Red Tape Keeps Economy Running on Empty PDF Print E-mail
News Releases - Business & Economy
Written by Grassley Press   
Friday, 22 July 2011 22:58

Getting the U.S. economy back on track can be achieved by unleashing America’s “vibrant entrepreneurialism,” according to the President.  Taking him at his word, I agree the United States’ free enterprise system has been “the greatest force for prosperity the world has ever known.”

Yet, for the last two years, joblessness and deficits have climbed under the flawed theory that taking money away from the private sector grows jobs and creates wealth.  In 2009, the White House threw taxpayers under the bus with a failed effort to spend tax dollars and boost the U.S. economy.  The government stimulus package added hundreds of billions to the taxpayer’s tab for what the President called shovel-ready projects that would save and create jobs and keep the unemployment rate below eight percent.  Yet, today, nine-percent unemployment persists.  And, an irresponsible pattern of reckless spending and excess has put the full faith and credit of the United States on the line.

Washington cannot borrow-and-spend our way to prosperity.  It creates a chilling effect on the free enterprise system.  Like a magician pulling a rabbit from a hat, it makes an illusion.  The trouble is, the other hand is reaching for your wallet because government doesn’t create wealth.  It only consumes wealth.  In the real world, we can’t out-innovate, out-educate and out-build the rest of the world if we are drowning in debt.  When the federal government borrows money, it siphons money out of the economy, crowding out affordable capital for start-ups and increasing the future burden on taxpayers.

That’s why it’s so important to cut back on government spending, keep Washington living within its means and let the American people create, earn and enjoy their prosperity.  Just after the new year began, and with a lot of fanfare, the President ordered a top-to-bottom regulatory review.  He ordered every federal agency to examine the red tape that chokes job growth and stifles risk-takers.  Just imagine if red tape were keeping the next American success story from launching a business, finding a cure or inventing the next-generation biofuel.  Revenue-hungry policymakers need to appreciate that burdensome regulations shrink the economic pie, stunt job creation and harm U.S. competitiveness.  Clearing the way for individuals and businesses to succeed and thrive will expand the economic pie and help Uncle Sam pay down the debt and pay the nation’s bills.
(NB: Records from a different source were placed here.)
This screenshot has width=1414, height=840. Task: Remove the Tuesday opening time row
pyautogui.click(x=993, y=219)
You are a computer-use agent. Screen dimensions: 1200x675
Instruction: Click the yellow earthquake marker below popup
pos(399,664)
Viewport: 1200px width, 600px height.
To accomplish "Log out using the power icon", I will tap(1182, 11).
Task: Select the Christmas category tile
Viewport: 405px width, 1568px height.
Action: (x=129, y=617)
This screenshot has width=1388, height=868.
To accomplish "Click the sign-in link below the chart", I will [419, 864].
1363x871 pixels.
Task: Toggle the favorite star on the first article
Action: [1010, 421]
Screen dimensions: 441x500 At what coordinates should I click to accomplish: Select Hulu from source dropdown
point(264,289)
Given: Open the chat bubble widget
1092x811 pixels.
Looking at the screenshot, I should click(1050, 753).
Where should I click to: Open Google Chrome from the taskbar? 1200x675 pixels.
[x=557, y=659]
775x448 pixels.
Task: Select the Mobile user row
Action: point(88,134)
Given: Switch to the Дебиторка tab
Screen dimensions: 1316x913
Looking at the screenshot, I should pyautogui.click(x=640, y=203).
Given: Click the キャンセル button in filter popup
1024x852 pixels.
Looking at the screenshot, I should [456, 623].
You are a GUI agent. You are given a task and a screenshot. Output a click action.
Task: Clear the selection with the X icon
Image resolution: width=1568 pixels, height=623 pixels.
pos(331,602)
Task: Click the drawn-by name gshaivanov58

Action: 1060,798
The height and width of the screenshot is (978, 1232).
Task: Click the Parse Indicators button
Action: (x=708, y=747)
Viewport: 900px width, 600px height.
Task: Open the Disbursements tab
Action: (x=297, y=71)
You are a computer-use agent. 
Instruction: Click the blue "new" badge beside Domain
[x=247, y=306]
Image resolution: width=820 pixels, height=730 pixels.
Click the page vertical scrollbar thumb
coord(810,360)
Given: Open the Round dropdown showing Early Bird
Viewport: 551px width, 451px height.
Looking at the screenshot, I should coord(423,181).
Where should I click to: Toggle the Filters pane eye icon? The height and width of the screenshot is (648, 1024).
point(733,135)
The President’s executive order sure sounded like a refreshing change.  But six months later, scant progress seems to have been made to remove outdated regulations that make our economy less competitive.  In fact, right after the President’s order, officials at the Environmental Protection Agency were quoted in news stories stating that they were confident that none of the current or pending rules would need to be modified. 

The attitude of the EPA makes it difficult to believe in the administration’s ability to strike the proper balance between protecting public health and safety and protecting small business owners, farmers and entrepreneurs from burdensome regulations and paperwork.  For years I’ve been fighting the EPA’s proposed rule that would apply absurd federal regulations on the amount of field dust kicked up by a farmer’s combine during the busy harvest season.  The cost and inconvenience to a farmer to comply with such a ridiculous regulatory burden – not to mention the potential for a neighbor’s lawsuit, should “coarse particulate matter” blow across the property line – is inconceivable.  What’s next?  Malpractice insurance for farmers to protect against the risk of dust floating through the countryside during harvest?

Iowans can be sure I will continue to try and knock some common sense into the EPA.  It is possible.  After an outcry, the EPA in April exempted dairy farmers from complying with a federal rule aimed at preventing oil from spilling into U.S. waterways.  Sounds puzzling because it was a real head-scratcher.  The EPA rule originally included milk containers under the “Oil Spill Prevention, Control and Countermeasure Rule.”

Simplifying restrictive regulations would help refuel the U.S. economy without adding to the national debt.  Thousands of rules infiltrate every nook and cranny of American life and commerce.  Injecting common sense into the regulatory process can help wipe out job-killing rules that are preventing the U.S. economy from finding the on ramp.

During the economic downturn, the Obama administration has issued hundreds of new rules that add even more uncertainty to job creators in the private sector with thousands more still in the pipeline to implement overhauls of the U.S. health care and financial systems.

Let’s hope the President makes good on his call for a regulatory system that strikes a better balance between protecting the public good and promoting America’s prosperity.